Doch alle diese inszenatorischen Qualitäten , die mit "Singing in the Rain" ein neues Zeitalter einläuteten und für später entstandene Musicals den Maßstab vorgaben, wären nichts ohne die überragenden künstlerischen Leistungen. Deren Qualität erkennt man auch daran, daß hier neben Gene Kelly mit O'Connor ein weiterer überragender männlicher Tänzer auftritt, der hier den witzigen Sidekick gibt. Auch bei den Tänzerinnen gibt man sich nicht mit der quirligen Reynolds zufrieden, sondern verpflichtete für die Traumsequenz noch die mondäne Cyd Charisse, die später selber mehrere Hauptrollen spielte. Und während in Donens Vorgängerwerk "Königliche Hochzeit" die tänzerischen Szenen ebenfalls sehr gut sind, können hier auch die Songs überzeugen, die größtenteils der schmissigen, fröhlichen Stimmung untergeordnet sind, wie Cosmos "Make 'em Love".

Fazit : herausragendes Genrewerk, daß mit seiner Verschmelzung von Story, Gesang und Tanz einen neuen modernen Stil entwickelte, der bis heute den Maßstab vorgibt. Zusätzlich kamen hier eine Vielzahl glücklicher Faktoren zusammen - ein junger, elegant inszenierender Regisseur, überragende Tänzer und Tänzerinnen, schmissige, eingängige Musik, die gut ausgewählt wurde ( so stammt der titelgebende Song aus dem Jahr 1929) und nicht zuletzt eine amüsante Story, die schon für sich in ihrer ironisch gefärbten Ausgestaltung überzeugen kann.

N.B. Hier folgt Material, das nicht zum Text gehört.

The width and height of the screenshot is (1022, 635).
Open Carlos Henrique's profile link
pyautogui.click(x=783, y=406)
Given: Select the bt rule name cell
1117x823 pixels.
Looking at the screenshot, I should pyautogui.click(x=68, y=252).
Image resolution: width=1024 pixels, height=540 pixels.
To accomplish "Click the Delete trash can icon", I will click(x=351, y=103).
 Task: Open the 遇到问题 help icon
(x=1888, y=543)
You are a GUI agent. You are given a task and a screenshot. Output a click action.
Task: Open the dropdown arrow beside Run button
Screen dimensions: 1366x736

Gene Kelly, der den Film gemeinsam mit Donen inszenierte und für die Chorografie zuständig war, verkörpert diesen Umbruch zur Modernität im Vergleich zu seinem filigraneren, eleganten Vorgänger Fred Astaire. Er ist sportlich kräftiger und legt in seinen Choreografien weniger Wert auf klassiche Elemente, sondern auf Dynamik und Geschwindigkeit. Dazu sind sie stärker von Elementen des "Modern Dance" durchzogen. Welchen Tänzer man als Zuschauer bevorzugt, spielt keine Rolle, da beide in ihrer Art einmalig sind, aber für das Musical "Singing in the Rain" war Kelly sicherlich der kongeniale Tänzer (10/10).